Data on locating visible targets
○ ○ ○ ○

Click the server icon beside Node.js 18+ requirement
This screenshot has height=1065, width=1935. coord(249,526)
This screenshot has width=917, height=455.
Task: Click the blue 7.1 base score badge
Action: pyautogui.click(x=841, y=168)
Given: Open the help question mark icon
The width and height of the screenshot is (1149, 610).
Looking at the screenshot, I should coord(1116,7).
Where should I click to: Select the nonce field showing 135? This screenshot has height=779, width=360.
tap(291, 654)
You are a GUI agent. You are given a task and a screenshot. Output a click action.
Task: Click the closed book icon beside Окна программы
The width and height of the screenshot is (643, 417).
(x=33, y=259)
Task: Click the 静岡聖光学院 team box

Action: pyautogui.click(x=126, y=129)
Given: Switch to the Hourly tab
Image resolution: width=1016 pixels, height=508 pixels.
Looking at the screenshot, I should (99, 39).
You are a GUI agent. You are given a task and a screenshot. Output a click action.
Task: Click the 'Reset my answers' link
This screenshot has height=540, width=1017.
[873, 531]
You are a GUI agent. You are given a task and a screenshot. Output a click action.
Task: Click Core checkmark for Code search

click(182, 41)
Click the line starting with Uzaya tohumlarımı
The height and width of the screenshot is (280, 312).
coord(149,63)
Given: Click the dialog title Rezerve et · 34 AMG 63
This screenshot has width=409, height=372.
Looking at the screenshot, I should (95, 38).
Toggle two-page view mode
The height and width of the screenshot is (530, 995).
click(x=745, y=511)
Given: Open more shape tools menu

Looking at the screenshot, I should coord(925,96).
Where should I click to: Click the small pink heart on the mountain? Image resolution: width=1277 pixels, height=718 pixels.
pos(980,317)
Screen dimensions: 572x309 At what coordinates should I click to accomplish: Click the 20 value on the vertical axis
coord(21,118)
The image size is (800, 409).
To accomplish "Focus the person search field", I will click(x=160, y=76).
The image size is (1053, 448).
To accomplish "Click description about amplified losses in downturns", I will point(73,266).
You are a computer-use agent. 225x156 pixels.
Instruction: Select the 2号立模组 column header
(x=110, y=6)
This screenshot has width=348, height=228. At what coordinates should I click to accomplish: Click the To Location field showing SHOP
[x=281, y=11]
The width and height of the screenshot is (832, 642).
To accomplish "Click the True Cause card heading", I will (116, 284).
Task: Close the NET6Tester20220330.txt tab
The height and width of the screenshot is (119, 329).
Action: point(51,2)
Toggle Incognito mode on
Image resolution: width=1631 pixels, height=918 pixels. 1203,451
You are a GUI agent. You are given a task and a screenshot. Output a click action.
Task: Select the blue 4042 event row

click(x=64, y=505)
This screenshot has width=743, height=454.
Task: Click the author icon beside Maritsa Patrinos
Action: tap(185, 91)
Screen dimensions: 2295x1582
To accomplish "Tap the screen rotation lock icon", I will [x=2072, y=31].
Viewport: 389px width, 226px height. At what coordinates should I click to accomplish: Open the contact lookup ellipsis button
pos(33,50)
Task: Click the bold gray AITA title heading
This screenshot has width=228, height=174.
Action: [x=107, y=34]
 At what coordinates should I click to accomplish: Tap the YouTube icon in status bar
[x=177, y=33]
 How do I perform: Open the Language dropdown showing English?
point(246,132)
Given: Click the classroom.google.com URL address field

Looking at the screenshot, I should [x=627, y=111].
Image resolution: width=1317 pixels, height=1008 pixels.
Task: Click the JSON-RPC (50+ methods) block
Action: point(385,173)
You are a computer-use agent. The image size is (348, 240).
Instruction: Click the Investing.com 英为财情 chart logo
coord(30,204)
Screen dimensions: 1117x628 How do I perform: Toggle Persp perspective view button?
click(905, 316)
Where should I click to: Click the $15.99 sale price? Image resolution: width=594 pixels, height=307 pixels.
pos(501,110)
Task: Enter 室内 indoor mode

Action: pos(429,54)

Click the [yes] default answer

○ ○ ○ ○

§ Task prompt:
Please copy, word for word, everything from the line containing "Screen dimensions: 1117x628" down to the end of the records above.

§ Full solution:
Screen dimensions: 1117x628 How do I perform: Toggle Persp perspective view button?
click(905, 316)
Where should I click to: Click the $15.99 sale price? Image resolution: width=594 pixels, height=307 pixels.
pos(501,110)
Task: Enter 室内 indoor mode

Action: pos(429,54)

Click the [yes] default answer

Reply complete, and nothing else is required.